> _DADOS PARA PROCESSAR_:
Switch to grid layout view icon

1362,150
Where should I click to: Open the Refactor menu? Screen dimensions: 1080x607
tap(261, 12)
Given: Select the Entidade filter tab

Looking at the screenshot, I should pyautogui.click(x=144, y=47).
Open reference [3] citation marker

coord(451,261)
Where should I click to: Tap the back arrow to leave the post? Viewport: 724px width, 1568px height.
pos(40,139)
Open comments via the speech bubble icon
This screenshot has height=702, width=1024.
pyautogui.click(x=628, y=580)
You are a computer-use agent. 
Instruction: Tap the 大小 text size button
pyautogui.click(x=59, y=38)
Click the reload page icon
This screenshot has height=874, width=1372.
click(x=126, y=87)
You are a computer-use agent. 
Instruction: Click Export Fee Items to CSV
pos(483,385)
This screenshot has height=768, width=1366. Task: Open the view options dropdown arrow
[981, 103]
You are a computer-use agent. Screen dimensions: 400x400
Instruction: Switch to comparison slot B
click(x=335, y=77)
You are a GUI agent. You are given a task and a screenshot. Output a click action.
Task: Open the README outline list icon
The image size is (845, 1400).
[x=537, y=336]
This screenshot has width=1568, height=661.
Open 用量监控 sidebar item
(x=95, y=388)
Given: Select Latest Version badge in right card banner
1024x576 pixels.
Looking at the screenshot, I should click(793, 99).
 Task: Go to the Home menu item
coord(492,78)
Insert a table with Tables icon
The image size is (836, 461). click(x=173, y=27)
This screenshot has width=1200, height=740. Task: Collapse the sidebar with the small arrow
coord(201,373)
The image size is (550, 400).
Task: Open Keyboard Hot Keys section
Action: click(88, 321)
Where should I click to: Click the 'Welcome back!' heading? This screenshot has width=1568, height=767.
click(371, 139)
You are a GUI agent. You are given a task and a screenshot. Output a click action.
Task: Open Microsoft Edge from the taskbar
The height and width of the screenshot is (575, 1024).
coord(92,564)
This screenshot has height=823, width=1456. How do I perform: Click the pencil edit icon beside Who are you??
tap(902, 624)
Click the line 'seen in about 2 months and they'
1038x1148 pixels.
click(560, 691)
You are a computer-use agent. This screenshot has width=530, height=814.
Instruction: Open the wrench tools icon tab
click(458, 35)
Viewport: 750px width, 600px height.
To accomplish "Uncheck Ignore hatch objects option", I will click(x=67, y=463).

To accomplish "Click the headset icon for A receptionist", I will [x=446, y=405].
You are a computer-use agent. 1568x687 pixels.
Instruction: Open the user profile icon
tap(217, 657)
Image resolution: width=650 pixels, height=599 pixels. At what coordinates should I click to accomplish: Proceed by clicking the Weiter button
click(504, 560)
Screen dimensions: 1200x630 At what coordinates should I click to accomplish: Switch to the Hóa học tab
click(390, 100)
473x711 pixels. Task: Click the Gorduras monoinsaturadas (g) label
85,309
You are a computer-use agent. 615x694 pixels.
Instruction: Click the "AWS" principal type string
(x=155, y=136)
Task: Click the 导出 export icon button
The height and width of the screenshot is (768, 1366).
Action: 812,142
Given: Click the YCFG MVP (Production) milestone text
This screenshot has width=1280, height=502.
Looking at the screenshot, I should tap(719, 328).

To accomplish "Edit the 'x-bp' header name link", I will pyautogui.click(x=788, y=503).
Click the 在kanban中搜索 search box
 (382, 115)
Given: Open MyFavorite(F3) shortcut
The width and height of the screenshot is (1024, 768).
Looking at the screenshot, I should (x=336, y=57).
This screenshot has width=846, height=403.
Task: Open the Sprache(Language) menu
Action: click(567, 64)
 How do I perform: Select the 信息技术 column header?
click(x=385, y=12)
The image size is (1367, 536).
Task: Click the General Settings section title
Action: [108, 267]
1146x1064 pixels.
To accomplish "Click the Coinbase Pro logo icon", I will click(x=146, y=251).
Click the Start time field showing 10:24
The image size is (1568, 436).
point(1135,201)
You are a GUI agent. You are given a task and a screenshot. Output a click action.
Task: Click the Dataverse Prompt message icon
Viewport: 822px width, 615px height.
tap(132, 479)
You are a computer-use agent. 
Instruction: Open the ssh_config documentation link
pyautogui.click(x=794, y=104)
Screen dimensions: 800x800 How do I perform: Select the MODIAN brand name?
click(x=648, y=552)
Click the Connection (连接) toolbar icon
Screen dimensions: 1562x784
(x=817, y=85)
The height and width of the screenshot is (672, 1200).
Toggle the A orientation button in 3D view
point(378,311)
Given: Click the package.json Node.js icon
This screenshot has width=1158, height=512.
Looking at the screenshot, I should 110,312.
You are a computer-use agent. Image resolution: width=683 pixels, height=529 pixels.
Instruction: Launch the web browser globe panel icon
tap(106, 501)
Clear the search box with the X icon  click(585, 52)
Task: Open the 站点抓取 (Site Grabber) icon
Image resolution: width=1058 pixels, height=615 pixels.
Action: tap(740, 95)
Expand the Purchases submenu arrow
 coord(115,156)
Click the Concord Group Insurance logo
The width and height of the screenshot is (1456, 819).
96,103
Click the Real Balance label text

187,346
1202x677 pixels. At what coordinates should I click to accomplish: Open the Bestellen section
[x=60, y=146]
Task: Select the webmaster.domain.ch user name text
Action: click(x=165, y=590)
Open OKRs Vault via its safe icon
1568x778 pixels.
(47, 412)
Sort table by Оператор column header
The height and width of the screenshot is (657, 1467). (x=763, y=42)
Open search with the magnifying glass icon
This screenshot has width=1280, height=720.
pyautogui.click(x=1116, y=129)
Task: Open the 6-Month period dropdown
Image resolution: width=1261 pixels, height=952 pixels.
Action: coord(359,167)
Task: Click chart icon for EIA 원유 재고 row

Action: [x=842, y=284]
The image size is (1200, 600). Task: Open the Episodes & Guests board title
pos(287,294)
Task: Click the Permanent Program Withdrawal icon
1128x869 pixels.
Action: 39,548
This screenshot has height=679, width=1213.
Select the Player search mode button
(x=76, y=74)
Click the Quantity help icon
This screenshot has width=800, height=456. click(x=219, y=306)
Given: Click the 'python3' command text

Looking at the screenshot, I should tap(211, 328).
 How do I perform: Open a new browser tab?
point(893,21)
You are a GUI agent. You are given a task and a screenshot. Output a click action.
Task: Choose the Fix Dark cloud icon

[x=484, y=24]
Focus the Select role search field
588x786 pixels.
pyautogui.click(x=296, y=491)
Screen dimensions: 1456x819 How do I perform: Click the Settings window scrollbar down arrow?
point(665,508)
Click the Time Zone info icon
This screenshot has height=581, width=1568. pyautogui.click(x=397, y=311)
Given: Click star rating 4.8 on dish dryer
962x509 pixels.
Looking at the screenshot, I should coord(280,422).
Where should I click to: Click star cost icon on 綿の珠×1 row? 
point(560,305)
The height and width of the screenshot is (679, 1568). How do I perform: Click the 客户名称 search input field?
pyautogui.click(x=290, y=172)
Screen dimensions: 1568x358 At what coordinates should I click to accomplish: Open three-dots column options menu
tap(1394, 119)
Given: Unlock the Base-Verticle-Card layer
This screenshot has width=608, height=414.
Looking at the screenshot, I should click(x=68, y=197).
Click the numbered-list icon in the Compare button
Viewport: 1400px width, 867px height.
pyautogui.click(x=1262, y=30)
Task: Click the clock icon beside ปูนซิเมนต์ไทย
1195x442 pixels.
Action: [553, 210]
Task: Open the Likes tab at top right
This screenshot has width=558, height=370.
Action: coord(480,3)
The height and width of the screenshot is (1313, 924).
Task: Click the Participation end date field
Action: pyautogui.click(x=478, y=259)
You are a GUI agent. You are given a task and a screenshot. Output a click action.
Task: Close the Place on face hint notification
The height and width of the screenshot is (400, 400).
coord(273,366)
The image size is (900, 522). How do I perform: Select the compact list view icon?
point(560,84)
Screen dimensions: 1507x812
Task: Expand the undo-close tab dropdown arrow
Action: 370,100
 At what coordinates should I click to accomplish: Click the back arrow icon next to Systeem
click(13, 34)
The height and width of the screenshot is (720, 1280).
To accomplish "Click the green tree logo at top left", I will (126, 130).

> _DESAFIO_:
Redigite sem mudar nada tudo o que vai da linha que contém "Task: Click chart icon for EIA 원유 재고 row" até a linha que contém "point(665,508)", incluindo as duas.

> _RESULTADO COMPLETO_:
Task: Click chart icon for EIA 원유 재고 row

Action: [x=842, y=284]
The image size is (1200, 600). Task: Open the Episodes & Guests board title
pos(287,294)
Task: Click the Permanent Program Withdrawal icon
1128x869 pixels.
Action: 39,548
This screenshot has height=679, width=1213.
Select the Player search mode button
(x=76, y=74)
Click the Quantity help icon
This screenshot has width=800, height=456. click(x=219, y=306)
Given: Click the 'python3' command text

Looking at the screenshot, I should tap(211, 328).
 How do I perform: Open a new browser tab?
point(893,21)
You are a GUI agent. You are given a task and a screenshot. Output a click action.
Task: Choose the Fix Dark cloud icon

[x=484, y=24]
Focus the Select role search field
588x786 pixels.
pyautogui.click(x=296, y=491)
Screen dimensions: 1456x819 How do I perform: Click the Settings window scrollbar down arrow?
point(665,508)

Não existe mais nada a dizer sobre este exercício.